Even statistical thermodynamics and mechanics allow for any useful medical data to be obtained. It has been shown recently that understanding of the evolution of the composition and structure of living beings can be based on the thermodynamic study of hierarchic structures at different levels.
Consider the second law of thermodynamics, which is one of the general laws of nature that defines direction and completeness (degree of transformation or extent of a process) of the real thermodynamic processes. It states that the entropy of a system will increase (in an isolated system) when the number of spontaneous (irreversible) processes increases. However, biosystems are continuously “fed” by energy-rich compounds synthesized in nonspontaneous processes. From this viewpoint, biosystems do not spontaneously “move away” from some “vague equilibrium,” as is generally accepted, but rather exist in a stationary state of matter circulation. In this relative circulation, the thermodynamically unstable compounds are continuously generated upon exposure to an external energy source. Obviously, the sun, which is not only an external energy source but it is primary to existence, is the driving force of nonspontaneous processes of matter circulation on earth (although other energy sources exist as well, such as atmospheric discharges, volcanic activity, etc).

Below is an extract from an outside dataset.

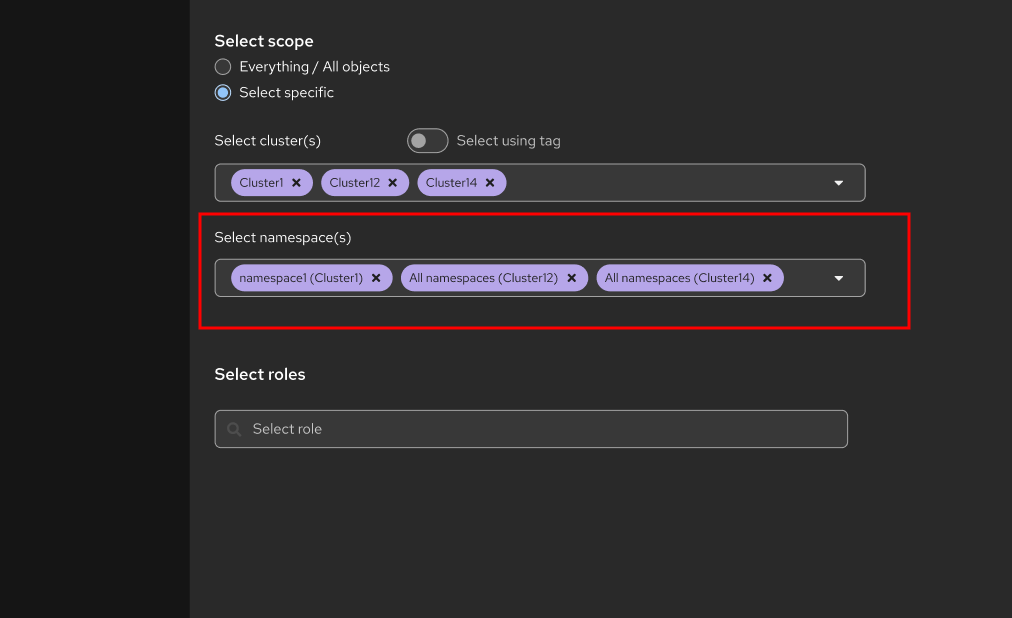Click the All namespaces (Cluster12) chip label
The height and width of the screenshot is (618, 1012).
point(483,278)
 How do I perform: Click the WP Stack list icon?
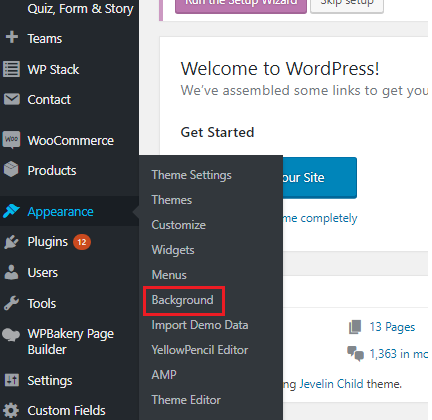[11, 69]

For most cases, however, thermodynamic results do allow for the calculations of the spontaneous degradation of biomolecules that results in the “recovery” of compounds that are thermodynamically stable (under earth conditions) into the matter exchange cycle, making them a routine in a variety of biologically related problems. If we are going to obtain a probable structure from quantum mechanics, thermodynamics is then needed to characterize this complex by computing various physical properties.
All in all, practical medical problems are becoming an area of interest to many branches of physical science research. Quantum and statistical mechanics are making their way into many modern experimental research labs, and are deeply impacting the way by which many do research. They allow for a very rapid comparison of many potential drug agents without wasting the time, energy, and resources needed for preliminary test runs. Although, the era of computational drug design and bioquantum mechanics is just beginning to make its way up to the scientific ladder, there is so much potential for its use and applications that it is definitely an area where many scientists need to begin to make some serious investments to master these methods. Modern resources make it possible for the original formulations of Schrödinger, Hartree, Fermi, and others to be put to the test of more practical open-ended problems. Just as the early physicists were put to the test of developing models to understand fundamental questions of nature, today's scientists are given the prospect of using old tools in an extremely novel context. Only the future will tell how far this dream will be fulfilled. So what is medicine, or science for that matter? The answer is simple. Life.